• **Problem details**
Your answer must be an exact copy of the entries, containing no images.

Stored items
——————

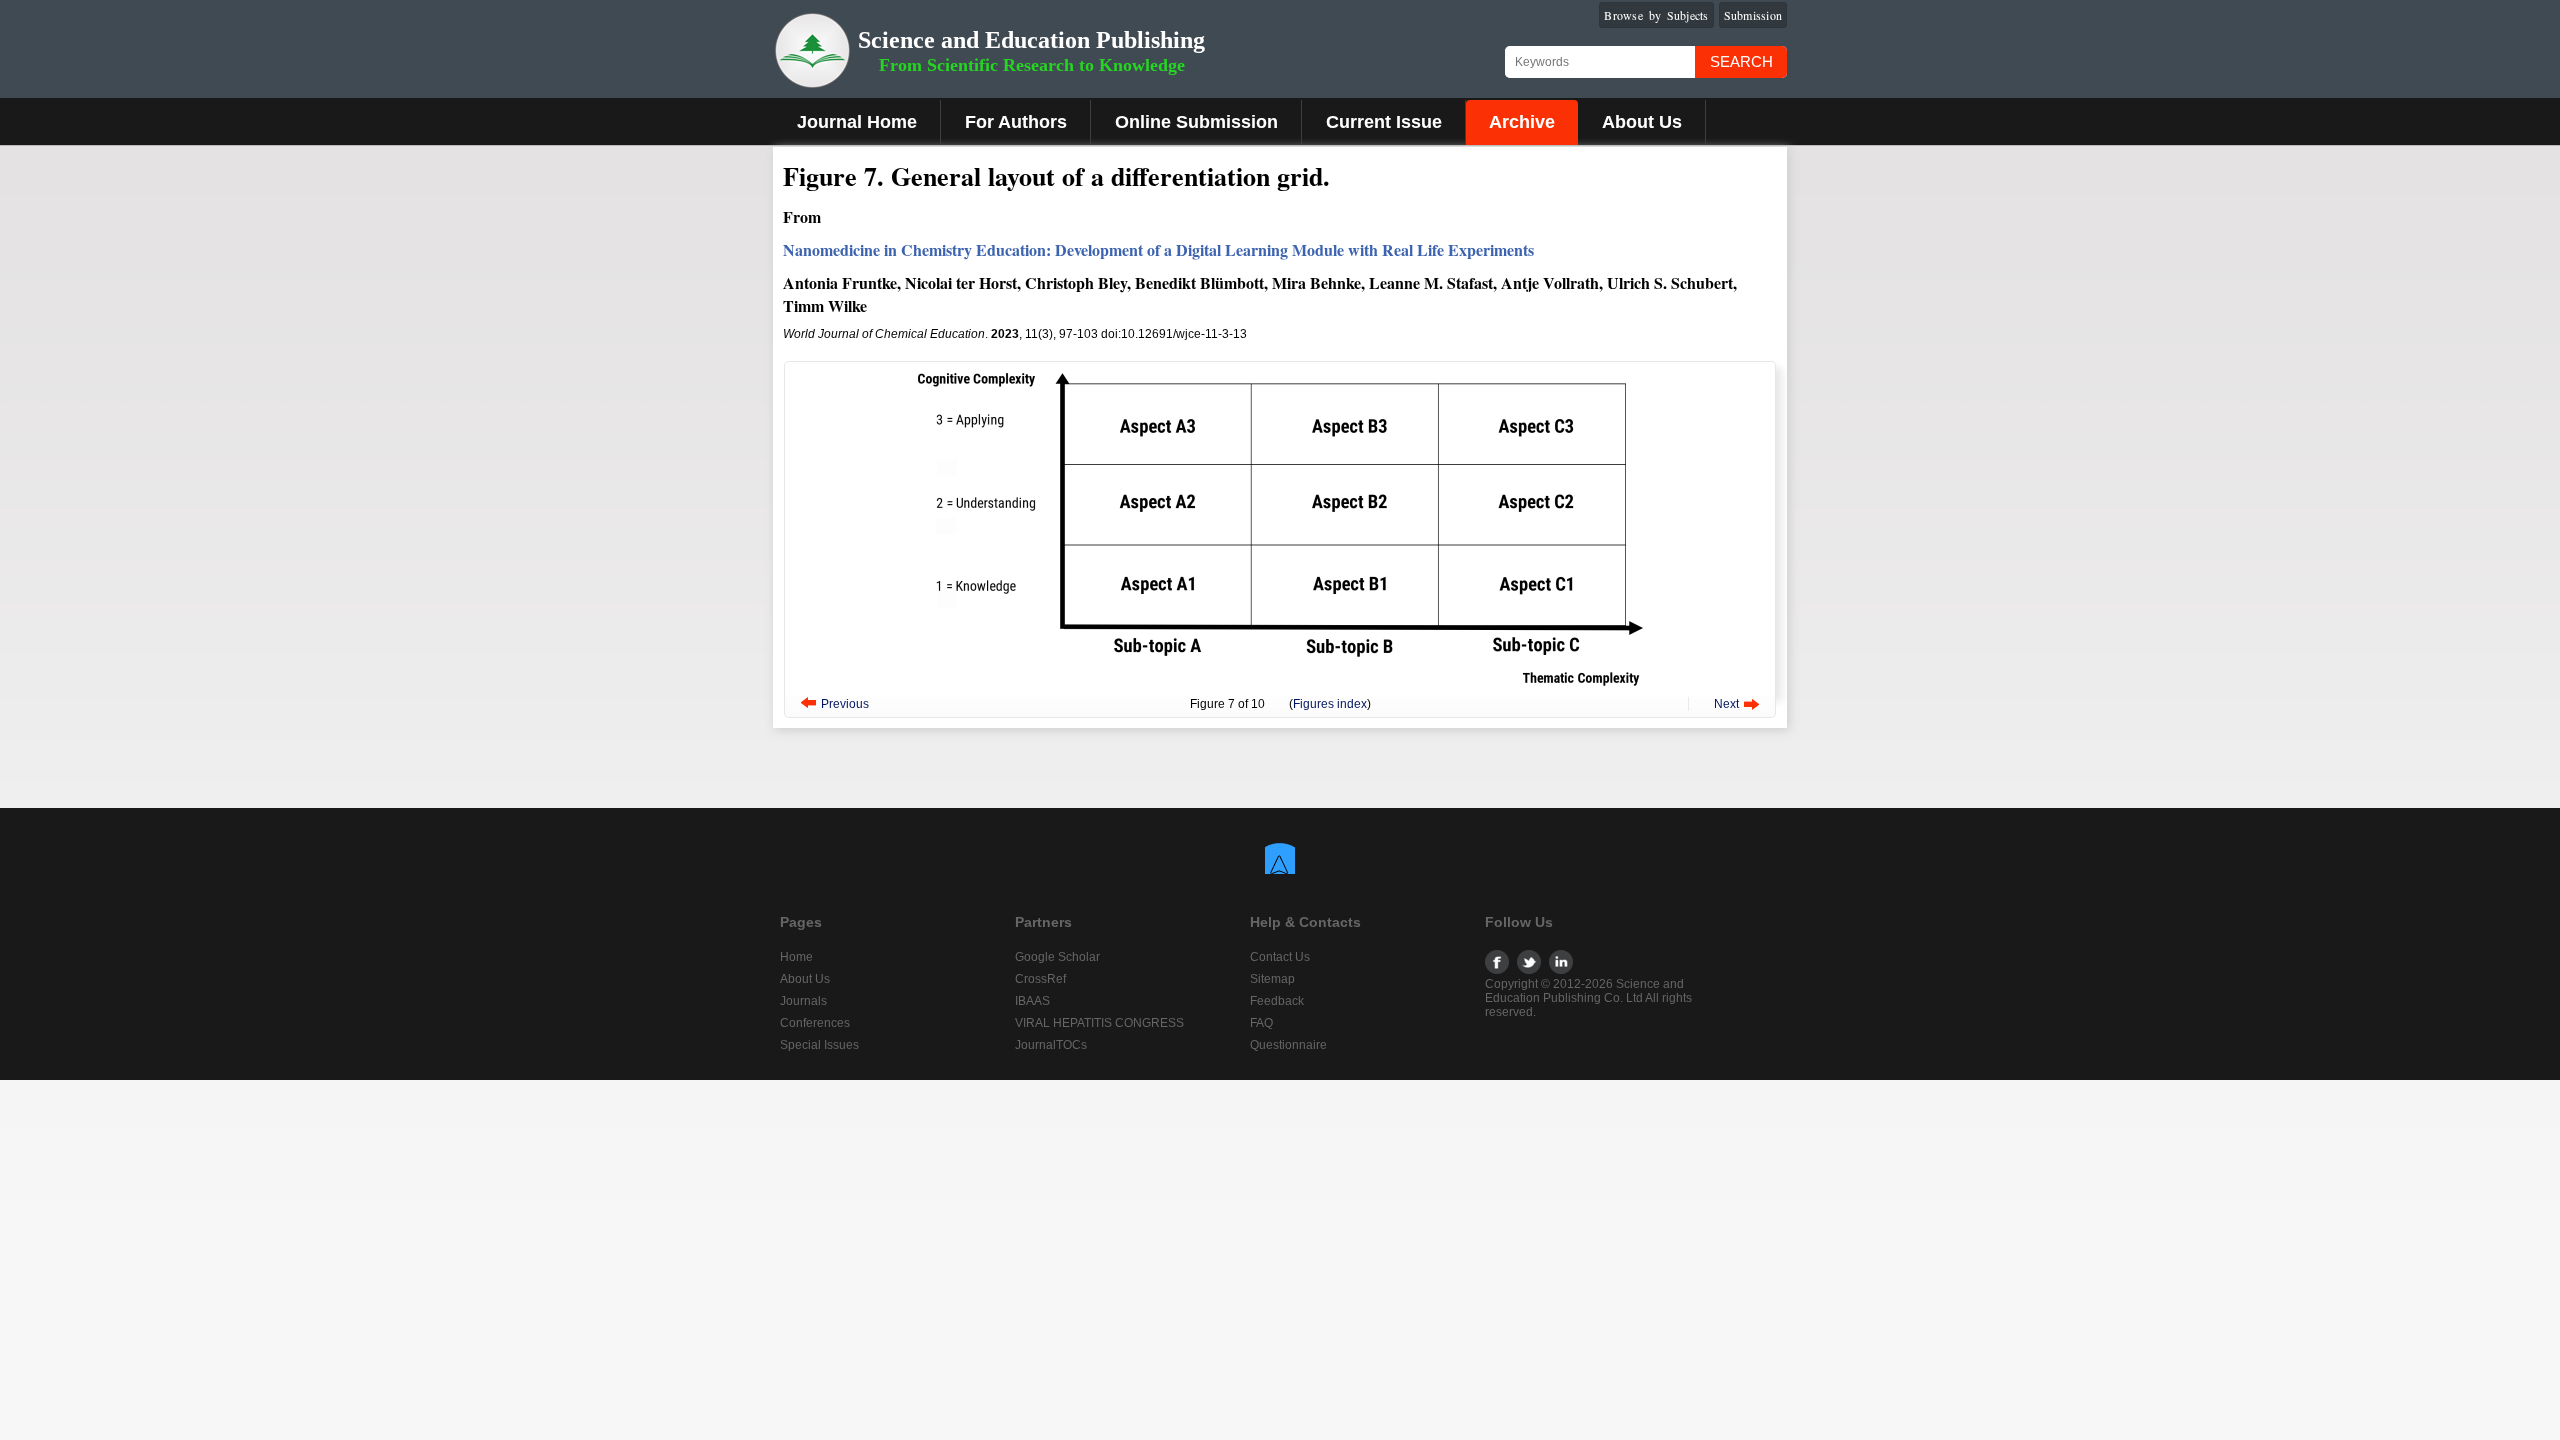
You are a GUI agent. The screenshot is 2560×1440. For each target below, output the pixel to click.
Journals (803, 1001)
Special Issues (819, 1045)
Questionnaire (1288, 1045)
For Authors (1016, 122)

——————

• **Expected answer**
You are a GUI agent. The screenshot is 2560×1440. For each target below, output the pixel to click.
Journals (803, 1001)
Special Issues (819, 1045)
Questionnaire (1288, 1045)
For Authors (1016, 122)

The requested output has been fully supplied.